皮膚の強弱、汗や分泌物の量、外部刺激に対する反応は人によって違う

テレビやインターネット、SNSには「除菌」「清潔」をうたう商品があふれています。体を洗うことについても、「あなたの洗い方では不十分だ」「だからこの商品を使いなさい」というメッセージを日常的に受け取ることで、「正しい洗い方」への切迫感が生まれるのかもしれません。

最近はむしろ洗いすぎることによる弊害も指摘されるようになっています。体を洗うことの目的は、菌をせん滅させたり、あかや分泌物を徹底的に除去することではなく、健康な状態を保つことであるという基本をまずは再認識してもらえるといいなと思います。

その上で、万人にとっての正解は存在しないことを理解しておくのも大切です。人によって皮膚の強弱、汗や分泌物の量、外部刺激に対する反応、洗浄剤との相性もさまざまです。トラブルなく過ごせているのであればそれで「正解」ですし、困りごとや気になることがあれば医師に気軽に相談して助言を受けられる環境が得られるといいですね。

女性器の洗い方で言えば、やはり「大陰唇と小陰唇のすき間にあかがたまりやすいから、ここをていねいに洗う」ということがポイントでしょう。

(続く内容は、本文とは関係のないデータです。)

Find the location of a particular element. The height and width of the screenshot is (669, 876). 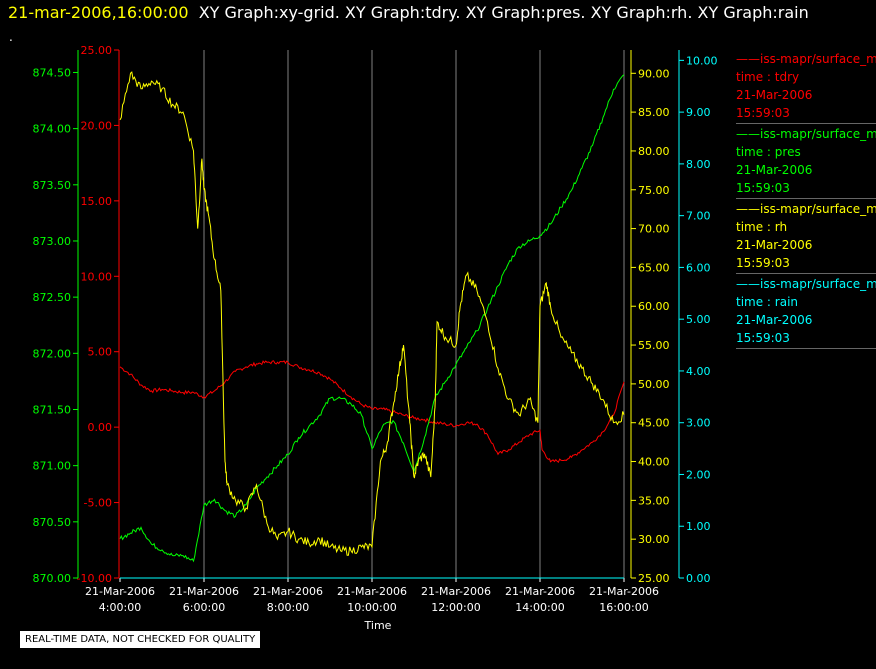

legend-field: time : tdry is located at coordinates (768, 77).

一方でそれを本人に伝え実践させるのは男の子よりずっと難しいと感じます。

息子の場合は3歳ごろから「包皮を無理なく手前に引いて洗う・洗ったら戻す」という方法を伝え、自分で洗えるよう促すことができましたが、女の子の場合は手鏡を使って自身の性器の構造を認識してもらうところから始める必要があるし、あやまって膣(ちつ)の中を洗ってしまわないかという不安もあるので、3歳ではまだ早いかなあというのが私の個人的な印象です。

というわけで、医師であっても女の子の性器の洗い方に関しては試行錯誤の日々なので、皆さんも「正しい」にこだわりすぎることなく、寒い時期のおふろタイムを楽しんでほしいと思います。

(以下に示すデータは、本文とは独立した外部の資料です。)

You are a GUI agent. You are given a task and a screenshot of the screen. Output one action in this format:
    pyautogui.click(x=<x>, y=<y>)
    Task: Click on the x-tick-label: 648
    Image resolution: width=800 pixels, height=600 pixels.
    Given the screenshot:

文・監修/岡田百合香先生 構成/たまひよONLINE編集部

子どもの性器の洗い方について、疑問がある人も多いのではないでしょうか。とくに女の子の性器は、自分の目では確認しにくいもの・・・。体を洗う本来の目的を考えて、適度な清潔を心がけることがいいようです。

●記事の内容は2025年1月の情報で、現在と異なる場合があります。